Op art (from English op art, short for optical art – optical art) is a neo-avant-garde trend in the visual arts, one of the later modifications of abstract art. In op art, the effects of spatial displacement, merging, and “hovering” of forms were achieved by introducing sharp color and tonal contrasts, rhythmic repetitions, intersecting spiral and lattice configurations, curving lines.

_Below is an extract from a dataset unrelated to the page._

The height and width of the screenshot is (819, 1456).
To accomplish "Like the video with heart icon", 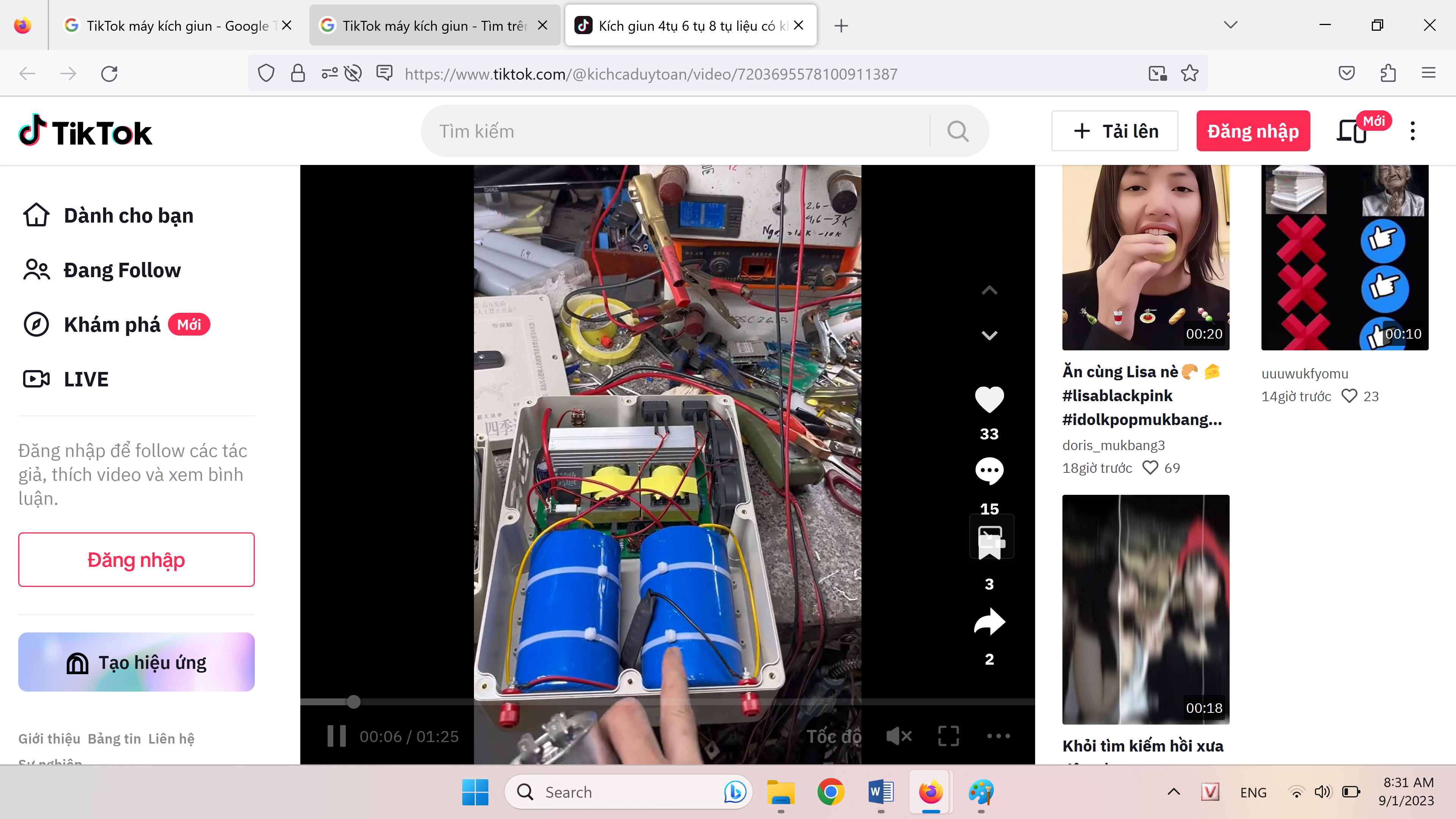I will (x=989, y=400).
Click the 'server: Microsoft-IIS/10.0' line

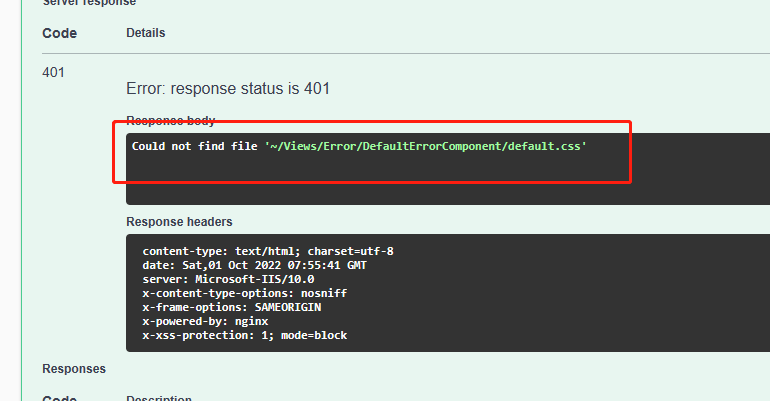[x=229, y=279]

The basis of op-art is in the artistically organized optical effects (effects of spatial displacement, hovering, fusion of forms), which were achieved by geometrized combinations of lines and spots with the introduction of sharp color and tonal contrasts, rhythmic repeats, wriggling lines, the intersection of spiral and trellised configurations. The use of mirrors, lenses, trembling metal plates and wires, installations of changing light, dynamic structures, enhances the effect of exposure, creates a special aesthetic environment, achieving a high degree of abstraction from the concrete. The illusion of movement, flashes of light, a changing form and a successive change of images arise automatically in works of op art, i.e. fictitiously, present only in the sensations of the viewer.
In the 1960s, op art was short-lived, but widely recognized not only in painting, but also in applied art: in graphics, design (furniture, textiles, wall paintings), in the field of fashion and decorative makeup.
Masters of Op Art: Victor Vasarely, Bridget Riley, Richard Anushkevich, Jesus Rafael Soto, Larry Punz, Carlos Cruz-Dies.